Synonyms
Latin: Auris interna
Definition
The inner ear is located inside the petrous bone and contains the hearing and balance organs. It consists of a membranous labyrinth surrounded by a bony labyrinth of the same shape. The cochlea is the organ of hearing in the inner ear.
It consists of the cochlear labyrinth with a membranous cochlear duct. It contains the sensory epithelium with two different receptor cells, the so-called Corti organ. The tip of the cochlea points to the front and not upwards.
The bony cochlear duct (Canalis spiralis cochleae) in the inner ear is about 30-35 mm long. It winds about 2.5 times around the modiolus, its bony axis, which is riddled with several cavities and contains the spiral ganglion (nerves for receiving impulses of frequencies). The basal spiral from the inner ear is visible from the tympanic cavity (middle ear) as a promontory.
The membranous compartments are arranged in a floor-like cross-section. Above and below are compartments filled with perilymph (ultrafiltrate of blood plasma; similar to extracellular fluid): the scala vestibuli and the scala tympani. In the middle of the inner ear there is another space, the cochlear duct, which is filled with endolymph (similar in composition to intracellular fluid).
It ends blind towards the tip of the cochlea, while the scala vestibuli and scala tympani communicate with each other at the helicotrema at the tip of the cochlea in the inner ear. In cross-section, the cochlear duct appears triangular and is separated from the vestibule scala by the Reissner membrane and from the tympanic scala by the basilar membrane. On the lateral wall there is a particularly metabolically active area (Stria vascularis), which secretes the endolymph.
The basilar membrane originates at a bony protrusion and becomes wider and wider from the base of the snail to the tip of the snail. This is where the sensory apparatus is located with the inner and outer hair cells, which are in a 1:3 ratio. The hair cells carry Stereovilli of different lengths.
The smallest of them are connected to each other by protein threads. Here the transformation of an external stimulus into a physiological signal (transduction) takes place via certain ion channels. The Corti organ is covered by the tectorial membrane.
At rest, i.e. without external stimulus, only the outer hair cells in the inner ear touch the tectorial membrane. The inner hair cells are connected to fibers of the auditory nerve (cochlear nerve), which transmits information to the brain. The function of the hearing organ is to convert the incoming sound waves into electrical impulses.
The exact transduction processes and principle of sound conduction are described below. The sound arriving in the inner ear is conducted via the outer ear to the eardrum. There, the resulting vibrations are transmitted further to the ossicular chain via the hammer, anvil and stirrup in the middle ear to the oval window to the inner ear.
The oval window is adjacent to the scala vestibuli. The stirrup footplate sets the inner ear fluid and the membranes of the cochlea in motion through continuous inward and outward movements. This is where the signal transduction process begins, which can be divided into 3 stages:
- Formation of a travelling wave
- Excitation of the outer hair cells
- Excitation of the inner hair cells by amplification of the travelling wave by the outer hair cells
A travelling wave is created in the inner ear by undulating movements.
It begins at the oval window and then runs up the scala vestibuli to the tip of the snail. If the cochlear partition wall were a homogeneous structure, a synchronous oscillation would occur. But its stiffness decreases from the base of the snail to the tip of the snail.
It follows that the partition wall oscillates in the form of a travelling wave. In total, there is an amplitude (vibration) maximum for each frequency. So if the excitation frequency of the external sound stimulus is equal to the natural frequency of the basilar membrane, an amplitude maximum follows.

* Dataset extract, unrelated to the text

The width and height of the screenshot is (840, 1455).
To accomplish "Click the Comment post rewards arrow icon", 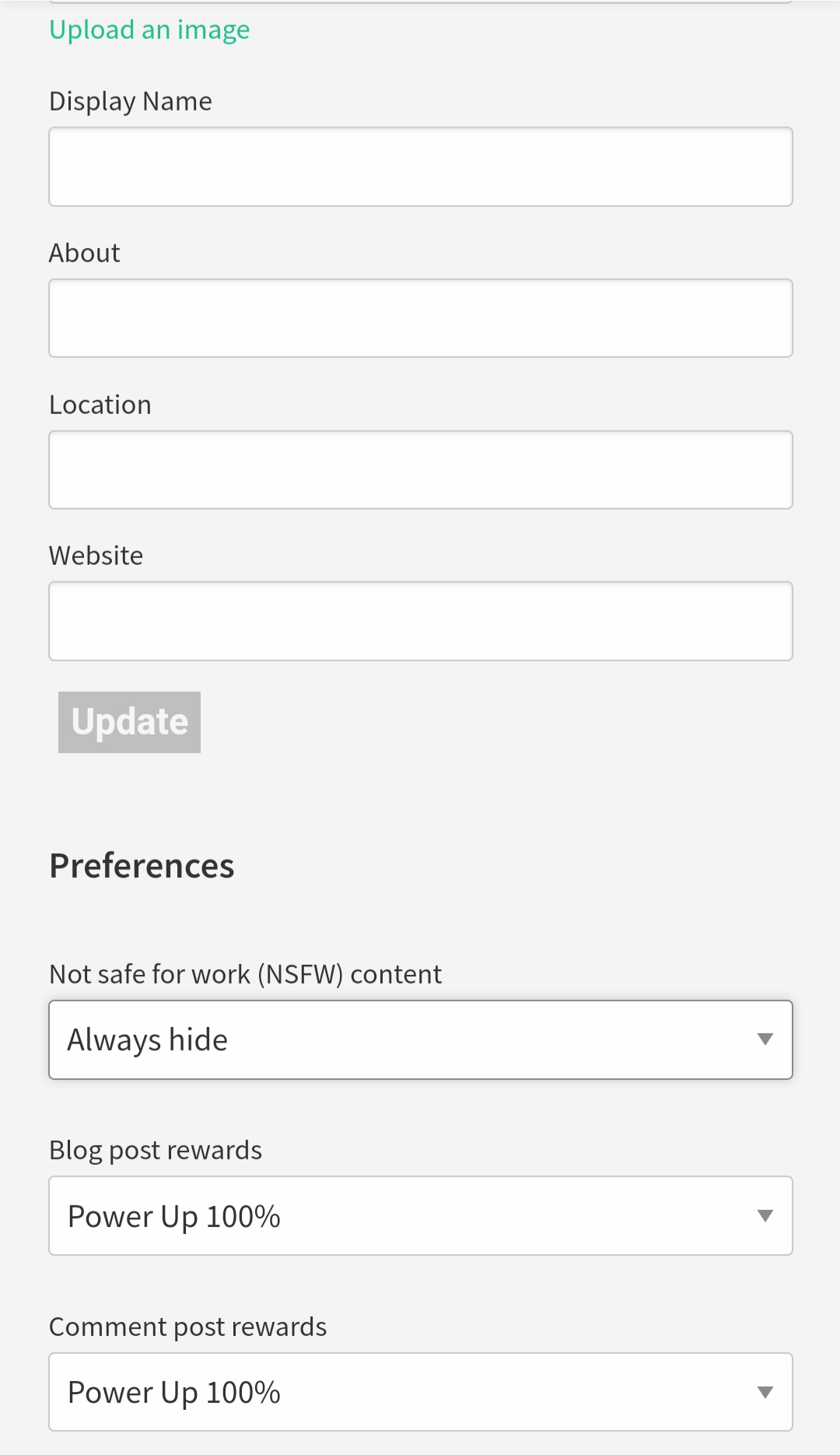I will coord(765,1392).
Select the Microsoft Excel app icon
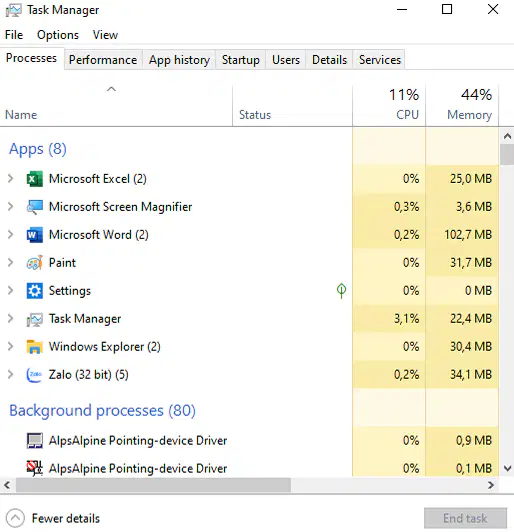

This principle of frequency dispersion (frequency-location imaging, location theory) allows a characteristic assignment of frequencies (tonotopy). High frequencies are found at the base of the cochlea in the inner ear, low frequencies are found at the tip of the cochlea in the inner ear. At the maximum of the wave movement, the stereovilli of the outer hair cells are most strongly bent.
A shearing motion occurs between the basilar and tectorial membrane.Up and down movements stretch or relax the tip-links. This opens or closes ion channels in the inner ear and changes the potential of the hair cells. They then actively change their length and amplify the travelling wave.
The frequency selectivity is thus improved. The inner hair cells in the inner ear are only excited by the amplification mechanism of the outer hair cells. Now they also partially come into contact with the tectorial membrane and the shearing of the stereovilli causes the release of a neurotransmitter at the base of the hair cell, which then excites the nerves of the auditory nerve (cochlear nerve).
From here, the information is passed on to the brain and processed. The vibrations in the inner ear lead to the emission of sound energy to the outside. The travelling wave continues from the scala vestibuli via the tip of the snail to the scala tympani, which ends at the round window. Sound coming from the ear can be measured as so-called evoked otoacoustic emissions. Emissions in the inner ear triggered by “clicks” can be recorded with a microphone and used for hearing screening, especially in newborns.